Could strings have context?

rgchris · March 31, 2018, 1:40pm

A common problem faced within Rebol is passing string-based templates to functions without any context attached to them. What would it take/cost to add context to string values? An example:

my-context: make object! [
    x: 10
    template: "x"
]

reduce load my-context/template

The thought would be a string in source would adopt its parent context, otherwise would be unbound.

hostilefork · August 6, 2018, 12:42am

The CSCAPE templating function used in generating C code files during bootstrap is a very pertinent example of this problem, e.g. here:

make-inline-proxy: func [
    return: [text!]
    internal [text!]
][
    cscape/with {
        $<OPT-NORETURN>
        inline static $<Returns> $<Name>_inline($<Wrapper-Params>) {
            $<Opt-Va-Start>
            $<opt-return> $<Internal>($<Proxied-Args>);
            $<OPT-DEAD-END>
        }
    } reduce [api 'internal]
]

Part of why it works in bootstrap without having to supply more context is that the boot process really uses the user context as the place where most stuff is put. It's somewhat ad-hoc. If it were broken down better with more locals, then CSCAPE wouldn't know where to look.

One thing Ren-C can do that historical Rebol and Red can't is to be able to locate function parameters and locals from the binding of any argument or local (or the literal FRAME! value itself). It's not a solution, but it's better than in R3-Alpha where if you asked for the binding of a function local or arg you just got "true", and there was no ANY-CONTEXT! to find your locals from.
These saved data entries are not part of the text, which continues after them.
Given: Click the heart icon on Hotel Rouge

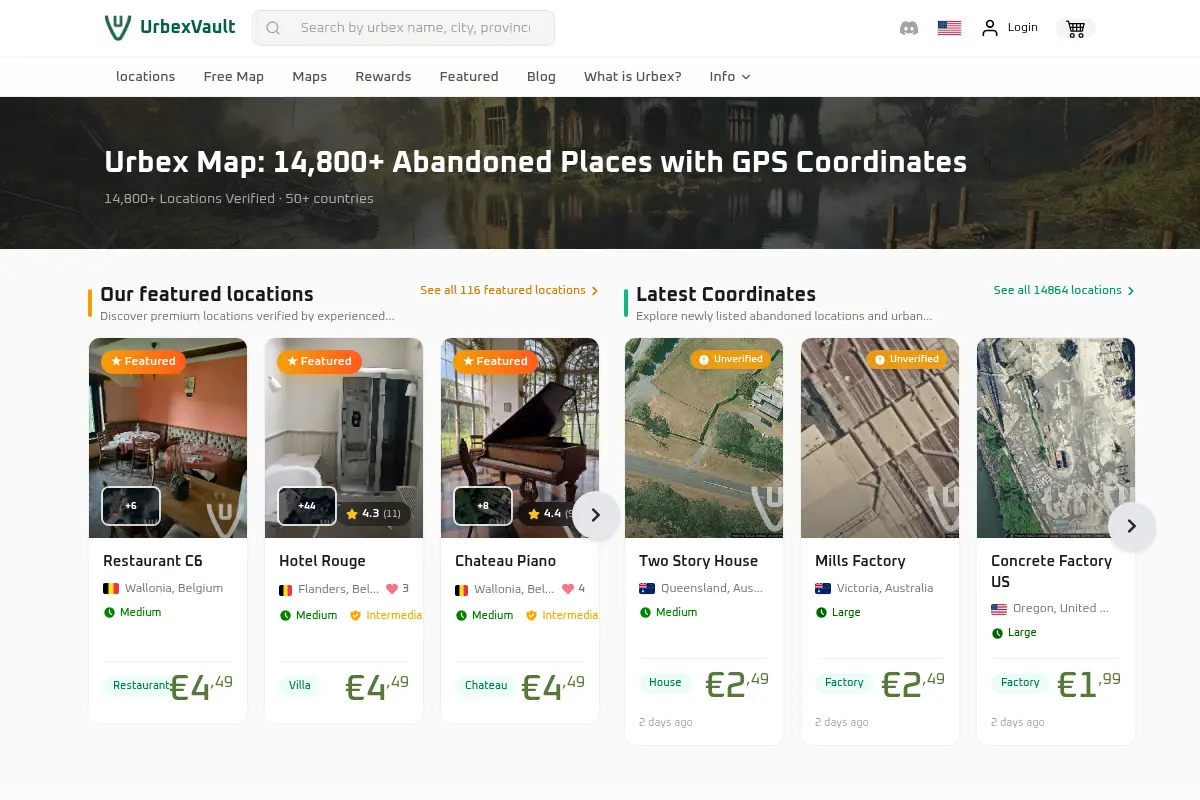Looking at the screenshot, I should coord(392,589).
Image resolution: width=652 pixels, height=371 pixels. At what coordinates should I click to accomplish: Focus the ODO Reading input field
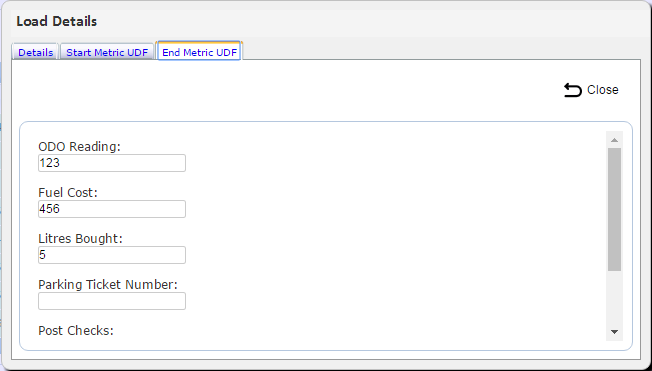tap(112, 163)
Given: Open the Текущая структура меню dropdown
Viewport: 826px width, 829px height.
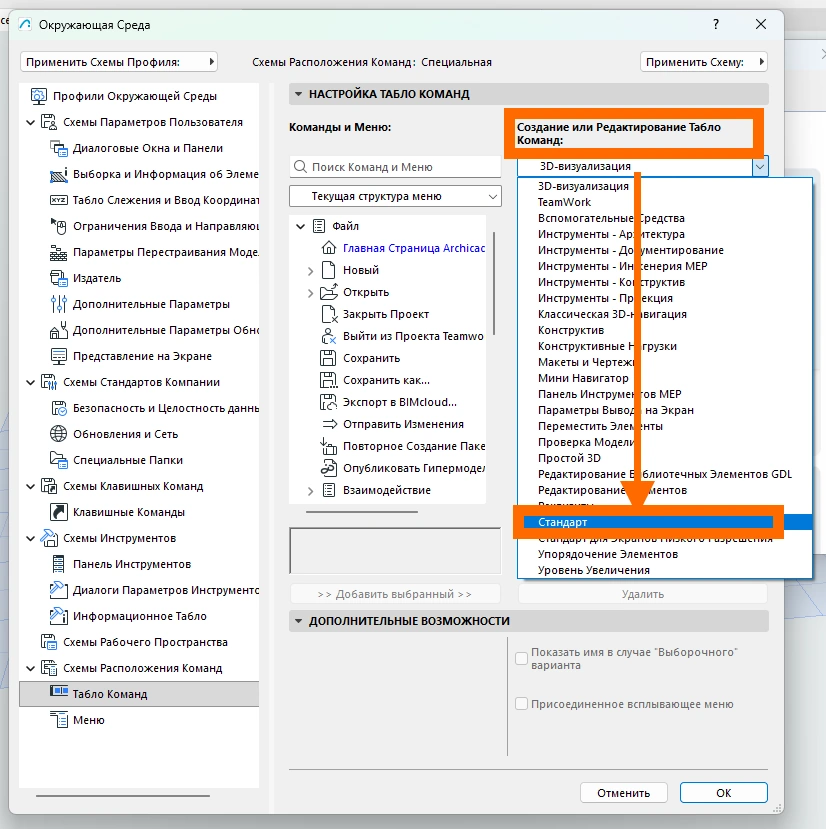Looking at the screenshot, I should 395,196.
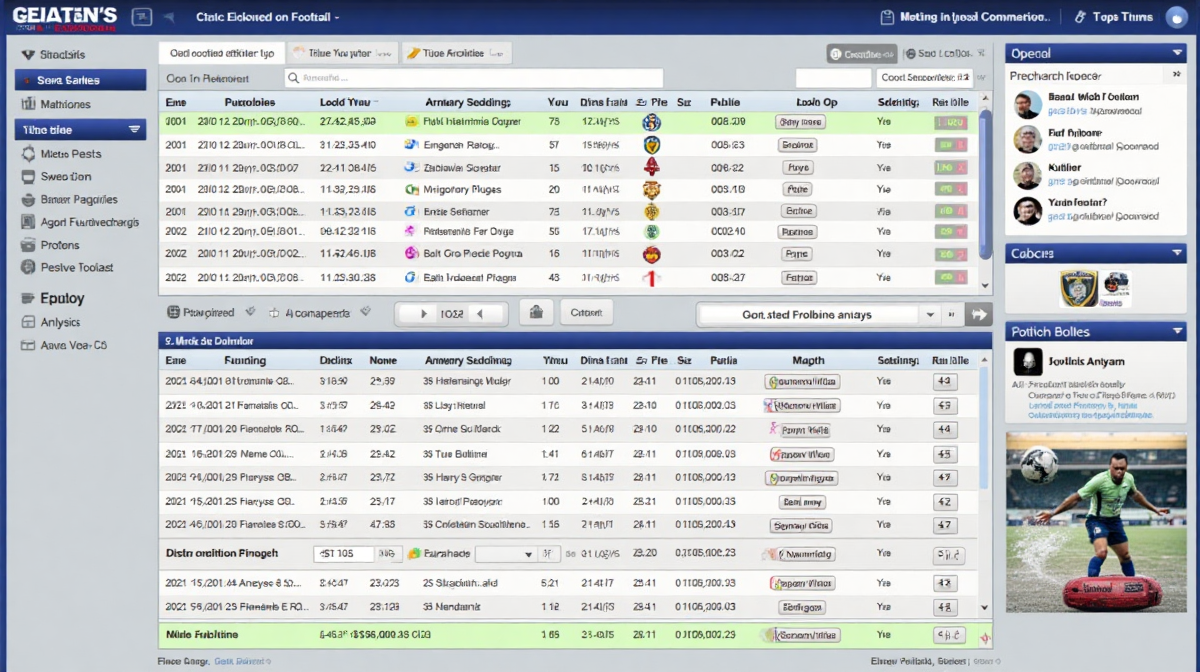Click the shield badge in the Cabcies panel
Viewport: 1200px width, 672px height.
point(1078,288)
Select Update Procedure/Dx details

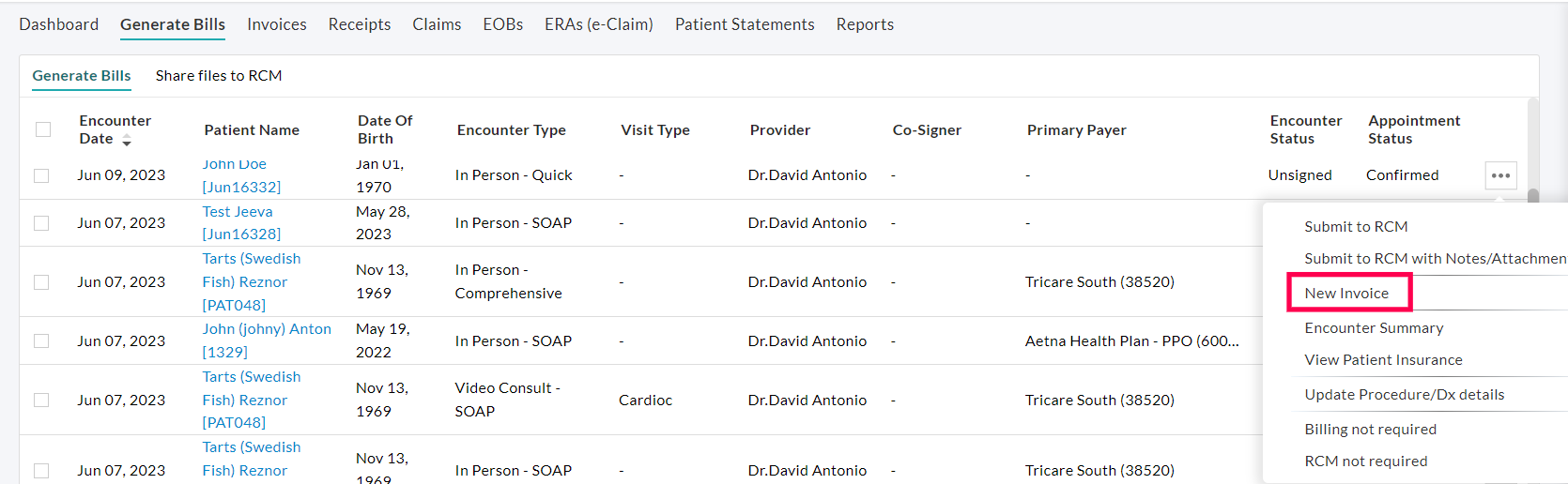1404,395
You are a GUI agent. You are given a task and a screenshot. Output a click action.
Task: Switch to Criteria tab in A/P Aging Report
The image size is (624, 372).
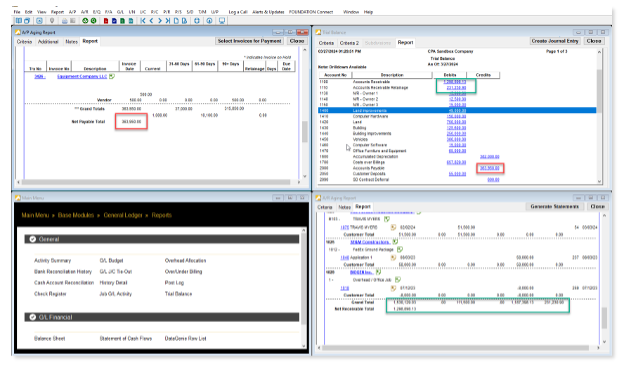coord(24,41)
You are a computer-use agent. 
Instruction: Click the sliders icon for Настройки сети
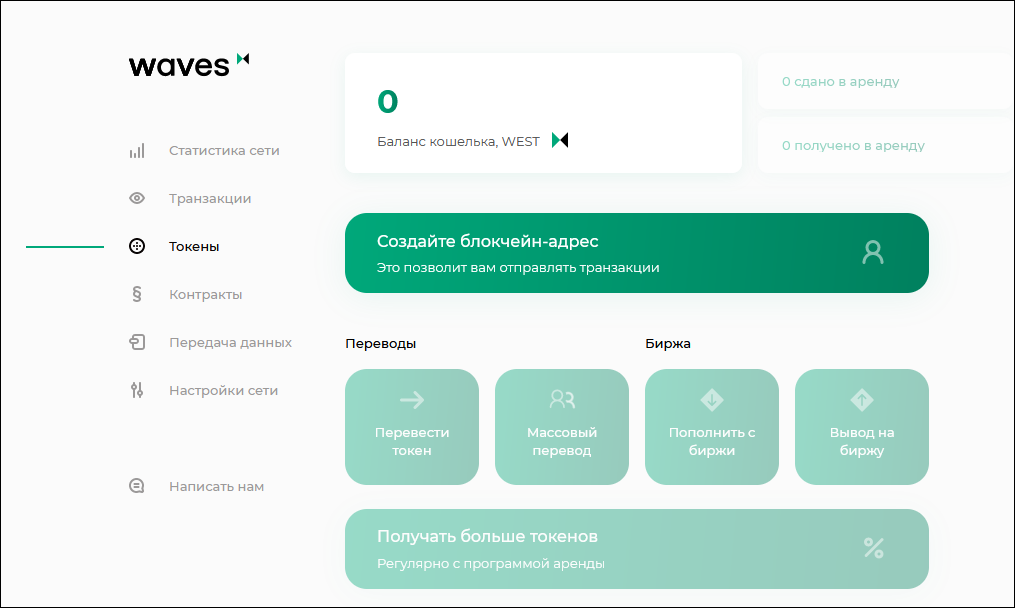[137, 390]
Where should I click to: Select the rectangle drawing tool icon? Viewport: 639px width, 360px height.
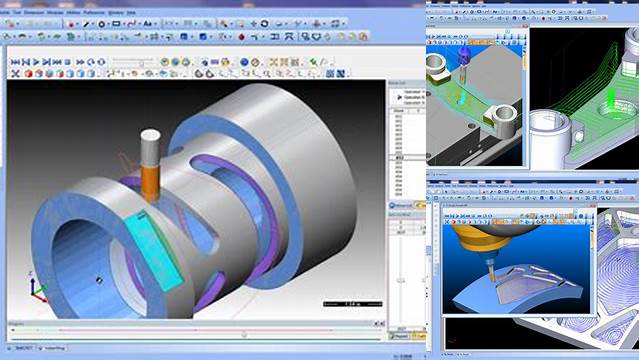click(116, 24)
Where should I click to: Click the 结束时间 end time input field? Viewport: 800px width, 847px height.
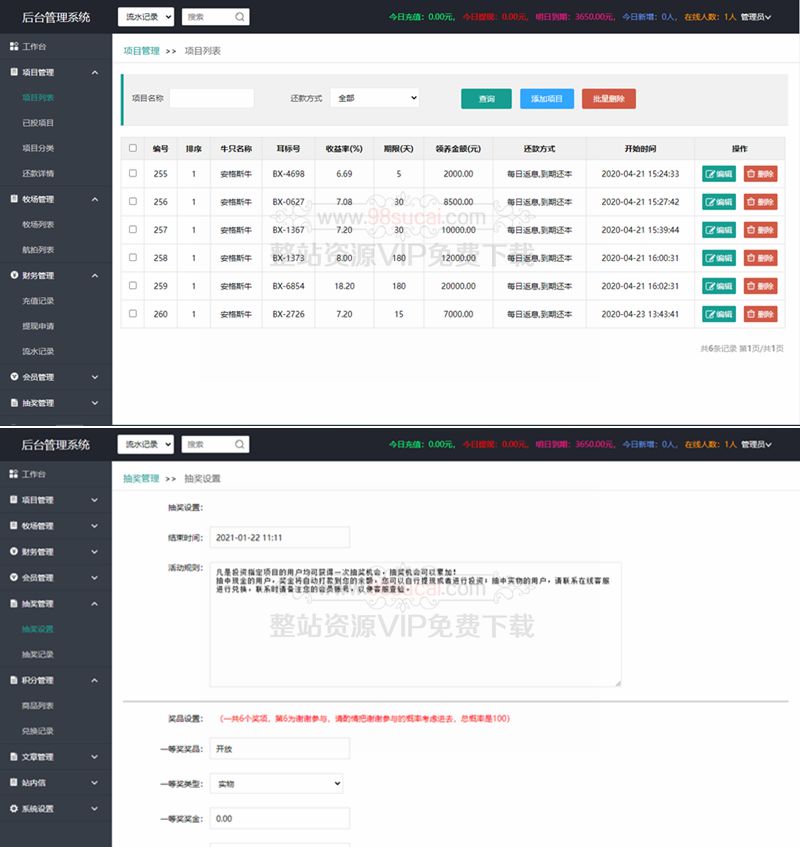[278, 537]
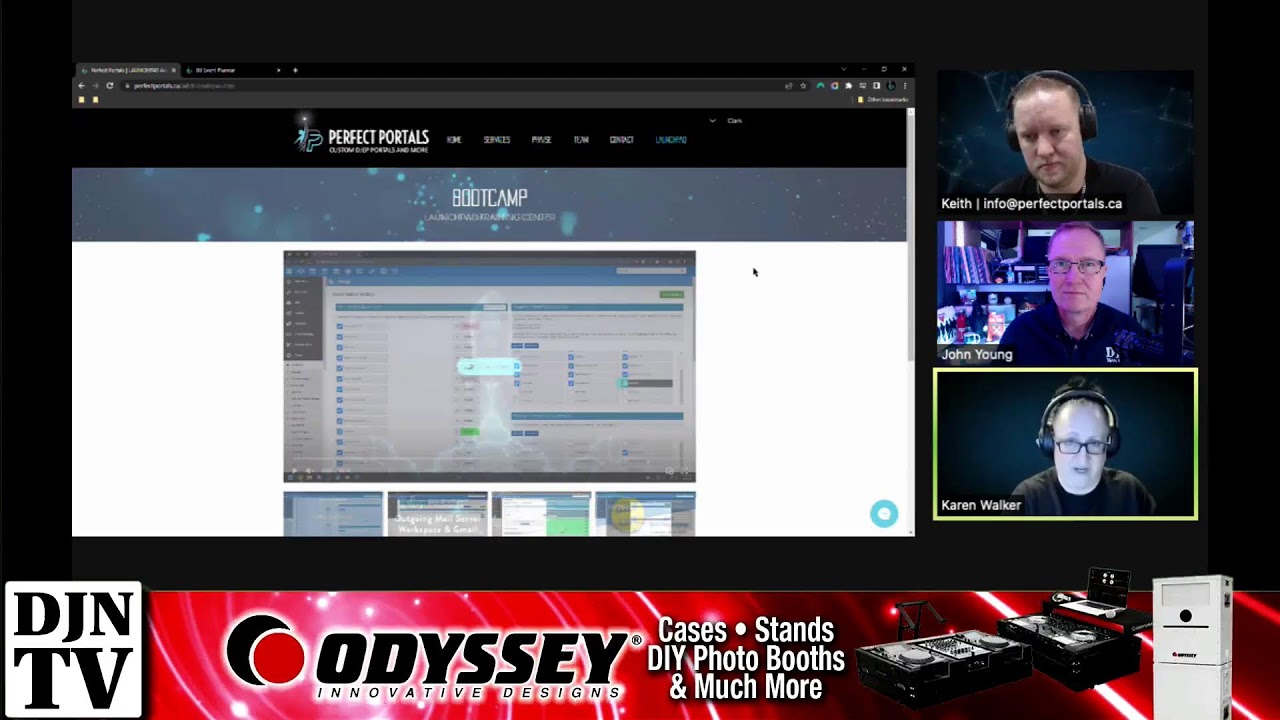Mute the Bootcamp video volume
This screenshot has width=1280, height=720.
[308, 471]
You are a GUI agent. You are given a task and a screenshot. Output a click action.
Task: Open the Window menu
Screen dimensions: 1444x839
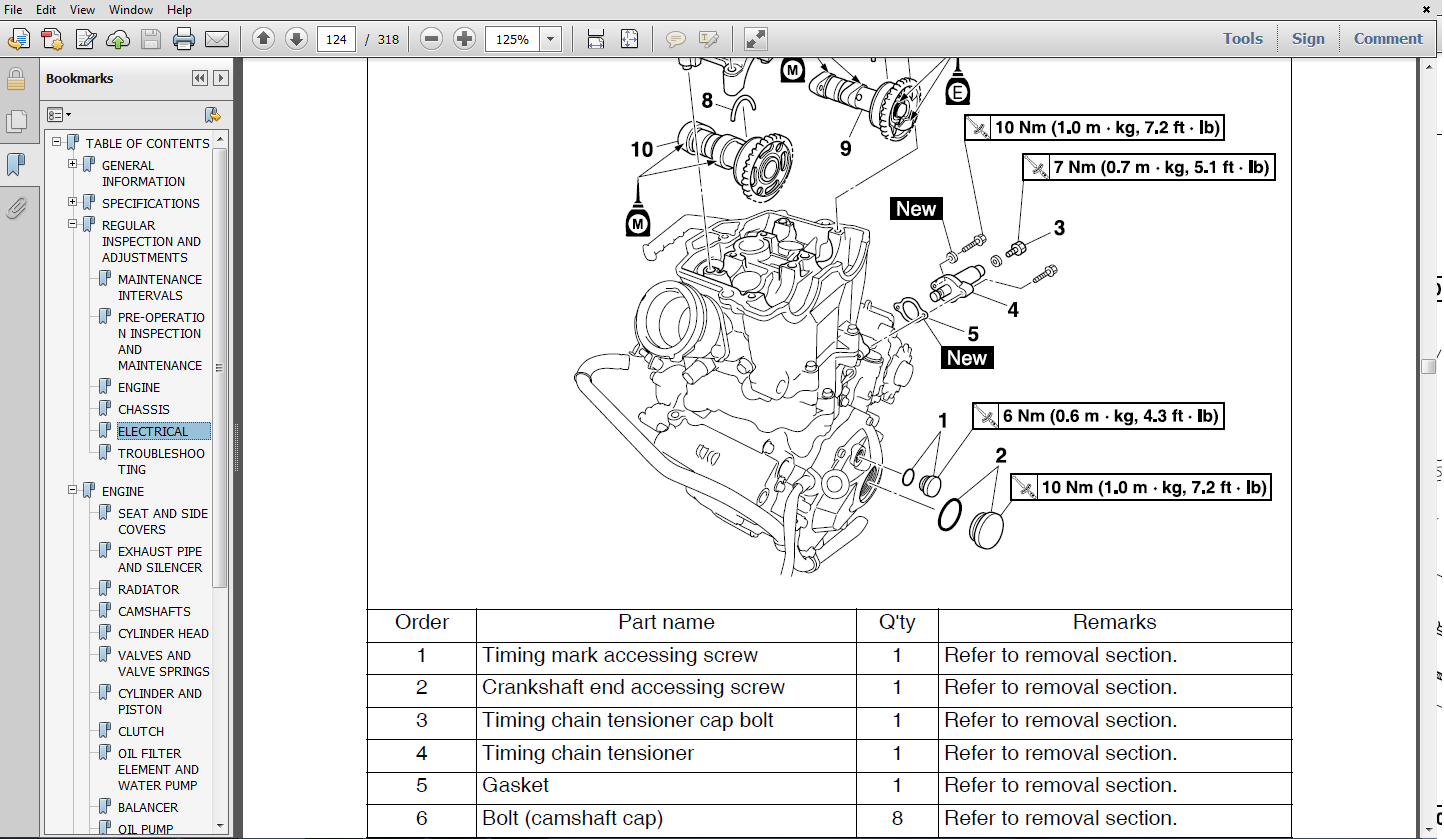click(x=131, y=10)
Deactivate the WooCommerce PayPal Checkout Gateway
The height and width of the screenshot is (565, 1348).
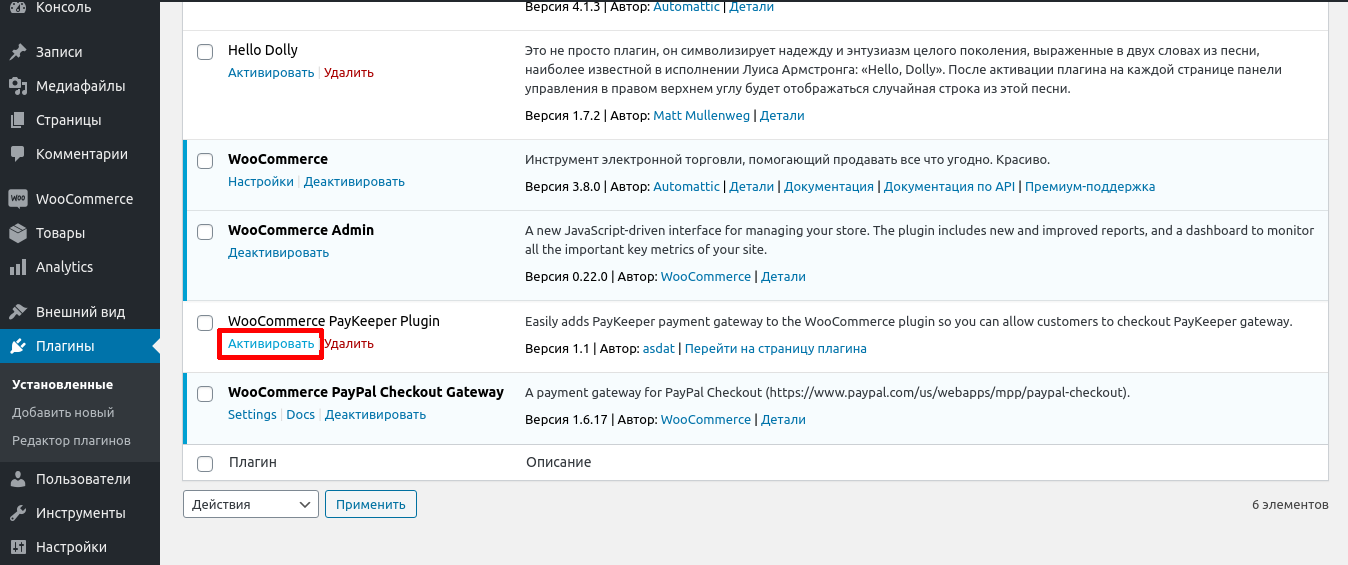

No real solutions off the top of my head, just agreeing that this is something that needs to be thought more about.

hostilefork · December 26, 2018, 1:50pm

In Rebol's current model, the only viable way to do this is to pair up the bindings you want with the string, something like:

template: [(x y z) "$x and $y and $z"]

Definitional binding moves in a wave, and you only get the chance to make that binding at that moment in time...after which the entity describing the binding environment no longer exists.

Some alternative model might allow the string to capture a pointer to an abstract entity which represents the memory of that binding environment--so you could ask it to look up x and y and z based on that pointer.

This is similar in a way to the aspirations of virtual binding. But virtual binding is intended to act as a light surrogate for adding only a few bindings to code (and maybe flattening them out into a copy if the lookups seem to be happening too often to virtualize). It seems on the surface that trying to recreate the entire binding environment of a string in a reified object could be prohibitive.

But who knows, there may be magic along the lines of persistent vector which could cull the total number of binding environments to something manageable. These things are big unknowable research problems in their own right. It's hard to say what can be done if it hasn't been invented!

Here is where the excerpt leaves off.